Nested loop join is the only method of joining tables if the join condition does not use the equality operator.
Hash join
explain select p.name, t.name from players p join teams t on (t.id = p.team_id);
QUERY PLAN
------------------------------------------------------------------------------
Hash Join (cost=6082.38..1557549.17 rows=36867792 width=14)
Hash Cond: (p.team_id = t.id)
-> Index Only Scan using index_players_on_team_id on players p (cost=0.56..1454680.32 rows=36867792 width=4)
-> Hash (cost=5528.03..5528.03 rows=44303 width=14)
-> Seq Scan on teams t (cost=0.00..5528.03 rows=44303 width=14)
In a hash join, the relation on the right side of the join is scanned and loaded into an in-memory hash table using its join attribute as the hash key. Then the left relation is scanned and the join attribute is used to look up matching row of the second relation in the hash table.
This join method can be used when the join condition uses the equality operator, both sides of the join are large and the hash can fit in the memory.
Merge join
explain select p.name, t.name from players p join teams t on (t.id = p.team_id);
QUERY PLAN
------------------------------------------------------------------------------
Merge Join (cost=198.11..268.19 rows=10 width=488)
Merge Cond: (p.team_id = t.id)
-> Index Scan using index_players_on_team_id on players p (cost=0.29..656.28 rows=101 width=244)
-> Sort (cost=197.83..200.33 rows=1000 width=244)
Sort Key: t.id
-> Seq Scan on teams t (cost=0.00..148.00 rows=1000 width=244)
In this join method, both relations are first sorted on the join attribute. Then the two relations are scanned in parallel to find the matching rows. This method can be used when the join condition uses the equality operator, both sides of the join are large but can be efficiently sorted on the join attribute.
In the above example, players is sorted using the index on team_id column. The team table could also be sorted on its primary key. But in this instance, the query planner preferred a sequential scan and sort. A sequential scan and sort is preferable than an index sort when the table is large and cost of the nonsequential disk access required by the index scan is higher than a simple full scan and sorting.
Cost estimation
Each node is accompanied by a cost estimation that takes the form (cost=10.00..20.00 rows=1 width=8)

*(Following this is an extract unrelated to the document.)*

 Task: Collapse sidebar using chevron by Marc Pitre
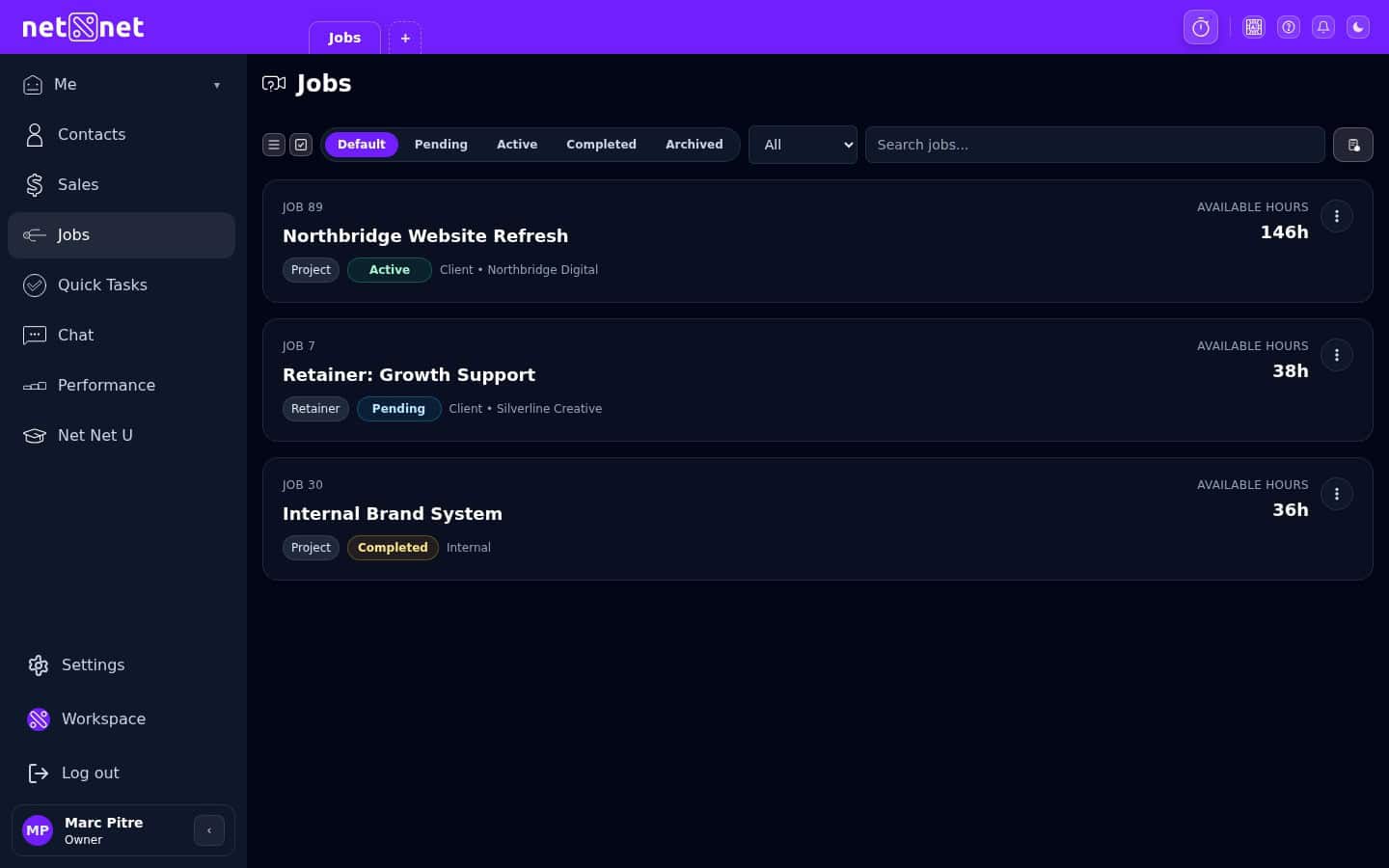[209, 830]
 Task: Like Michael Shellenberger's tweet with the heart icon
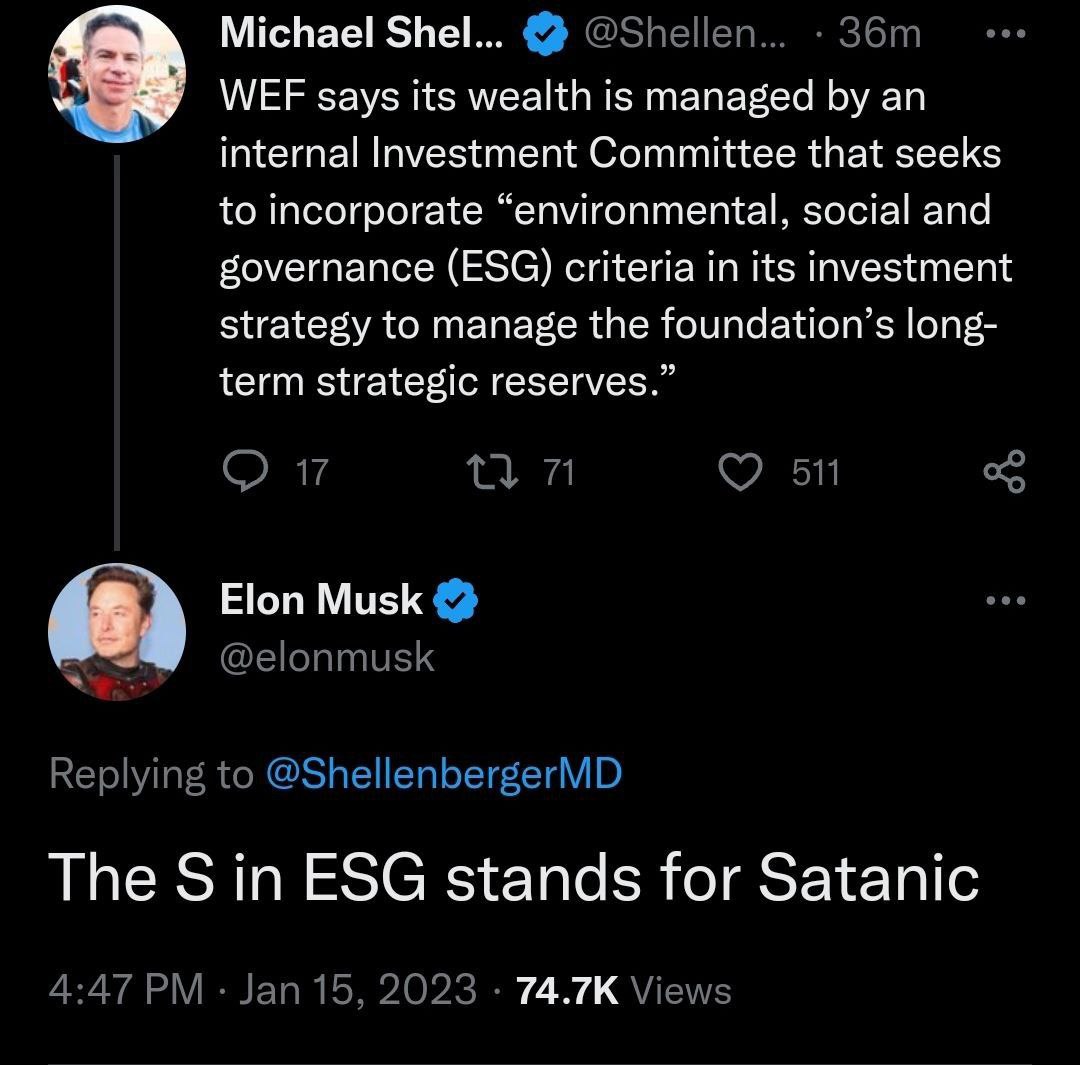pyautogui.click(x=740, y=472)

. The costs are measured in an arbitrary unit determined by the planner’s cost parameters. One of the ways the cost can be measured is in the unit of disk page fetches. The cost of an upper level node includes the cost of all its child nodes. Brief description of each field in the cost estimation:
- cost: This is a range of the estimated start-up cost and the estimated total cost. The start-up cost is the time spent before the tranmission of output rows begin. This may include the time required for sorting. The total cost is the time estimation for transmitting all eligible rows assuming the query would run to completion. Meaning, there may be a LIMIT clause in an outer query that would limit the number of transmitted rows. But the estimates don’t consider these scenarios.
- rows: Estimated number of rows emitted by a plan node
- width: Estimated average width of rows emitted by a plan node in bytes.
EXPLAIN ANALYZE
EXPLAIN
by itself just provides the query plan with cost estimation. If we execute a query with EXPLAIN ANALYZE
, the query is actually executed. In each plan node, the true row count and the true run time is displayed along with the estimates. So that we can check the accuracy of the planner’s estimation.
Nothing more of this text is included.